>>>

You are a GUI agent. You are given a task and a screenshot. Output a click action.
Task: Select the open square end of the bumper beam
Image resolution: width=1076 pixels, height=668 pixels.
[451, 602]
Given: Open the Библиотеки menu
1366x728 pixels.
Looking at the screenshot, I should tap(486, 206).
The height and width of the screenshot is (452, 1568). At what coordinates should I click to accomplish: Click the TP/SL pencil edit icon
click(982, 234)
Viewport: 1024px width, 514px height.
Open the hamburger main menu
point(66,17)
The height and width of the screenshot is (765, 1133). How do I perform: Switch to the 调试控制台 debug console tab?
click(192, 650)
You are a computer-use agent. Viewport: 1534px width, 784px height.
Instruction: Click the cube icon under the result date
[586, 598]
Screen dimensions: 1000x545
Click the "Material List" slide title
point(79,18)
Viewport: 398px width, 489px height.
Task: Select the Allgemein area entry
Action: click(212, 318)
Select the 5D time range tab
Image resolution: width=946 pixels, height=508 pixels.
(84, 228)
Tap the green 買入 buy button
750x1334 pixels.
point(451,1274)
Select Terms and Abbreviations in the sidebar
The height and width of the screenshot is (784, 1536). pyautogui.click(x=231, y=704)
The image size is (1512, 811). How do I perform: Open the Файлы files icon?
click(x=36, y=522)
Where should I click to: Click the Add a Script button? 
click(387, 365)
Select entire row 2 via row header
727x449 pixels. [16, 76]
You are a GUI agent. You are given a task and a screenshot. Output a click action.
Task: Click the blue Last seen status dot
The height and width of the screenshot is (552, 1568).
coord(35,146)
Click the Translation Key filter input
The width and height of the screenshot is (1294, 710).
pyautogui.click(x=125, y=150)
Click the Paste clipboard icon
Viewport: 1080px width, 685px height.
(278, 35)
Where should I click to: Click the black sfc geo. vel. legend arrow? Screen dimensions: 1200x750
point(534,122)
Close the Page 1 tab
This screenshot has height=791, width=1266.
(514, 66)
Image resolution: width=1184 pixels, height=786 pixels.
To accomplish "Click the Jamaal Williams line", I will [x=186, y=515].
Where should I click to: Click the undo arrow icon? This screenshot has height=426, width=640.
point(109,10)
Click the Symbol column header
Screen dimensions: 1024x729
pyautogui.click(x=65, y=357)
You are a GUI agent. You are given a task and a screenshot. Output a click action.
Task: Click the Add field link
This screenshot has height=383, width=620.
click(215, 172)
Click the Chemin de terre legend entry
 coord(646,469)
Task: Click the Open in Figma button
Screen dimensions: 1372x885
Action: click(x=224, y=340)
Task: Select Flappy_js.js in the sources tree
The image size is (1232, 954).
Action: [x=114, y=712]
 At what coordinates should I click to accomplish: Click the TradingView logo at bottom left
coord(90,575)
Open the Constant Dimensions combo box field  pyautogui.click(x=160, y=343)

<<<

TASK ITEM:
Print all the entries exactly as written.

WORKED SOLUTION:
You are a GUI agent. You are given a task and a screenshot. Output a click action.
Task: Select the open square end of the bumper beam
Image resolution: width=1076 pixels, height=668 pixels.
[451, 602]
Given: Open the Библиотеки menu
1366x728 pixels.
Looking at the screenshot, I should tap(486, 206).
The height and width of the screenshot is (452, 1568). At what coordinates should I click to accomplish: Click the TP/SL pencil edit icon
click(982, 234)
Viewport: 1024px width, 514px height.
Open the hamburger main menu
point(66,17)
The height and width of the screenshot is (765, 1133). How do I perform: Switch to the 调试控制台 debug console tab?
click(192, 650)
You are a computer-use agent. Viewport: 1534px width, 784px height.
Instruction: Click the cube icon under the result date
[586, 598]
Screen dimensions: 1000x545
Click the "Material List" slide title
point(79,18)
Viewport: 398px width, 489px height.
Task: Select the Allgemein area entry
Action: click(212, 318)
Select the 5D time range tab
Image resolution: width=946 pixels, height=508 pixels.
(84, 228)
Tap the green 買入 buy button
750x1334 pixels.
point(451,1274)
Select Terms and Abbreviations in the sidebar
The height and width of the screenshot is (784, 1536). pyautogui.click(x=231, y=704)
The image size is (1512, 811). How do I perform: Open the Файлы files icon?
click(x=36, y=522)
Where should I click to: Click the Add a Script button? 
click(387, 365)
Select entire row 2 via row header
727x449 pixels. [16, 76]
You are a GUI agent. You are given a task and a screenshot. Output a click action.
Task: Click the blue Last seen status dot
The height and width of the screenshot is (552, 1568).
coord(35,146)
Click the Translation Key filter input
The width and height of the screenshot is (1294, 710).
pyautogui.click(x=125, y=150)
Click the Paste clipboard icon
Viewport: 1080px width, 685px height.
(278, 35)
Where should I click to: Click the black sfc geo. vel. legend arrow? Screen dimensions: 1200x750
point(534,122)
Close the Page 1 tab
This screenshot has height=791, width=1266.
(514, 66)
Image resolution: width=1184 pixels, height=786 pixels.
To accomplish "Click the Jamaal Williams line", I will [x=186, y=515].
Where should I click to: Click the undo arrow icon? This screenshot has height=426, width=640.
point(109,10)
Click the Symbol column header
Screen dimensions: 1024x729
pyautogui.click(x=65, y=357)
You are a GUI agent. You are given a task and a screenshot. Output a click action.
Task: Click the Add field link
This screenshot has height=383, width=620.
click(215, 172)
Click the Chemin de terre legend entry
 coord(646,469)
Task: Click the Open in Figma button
Screen dimensions: 1372x885
Action: click(x=224, y=340)
Task: Select Flappy_js.js in the sources tree
The image size is (1232, 954).
Action: [x=114, y=712]
 At what coordinates should I click to accomplish: Click the TradingView logo at bottom left
coord(90,575)
Open the Constant Dimensions combo box field  pyautogui.click(x=160, y=343)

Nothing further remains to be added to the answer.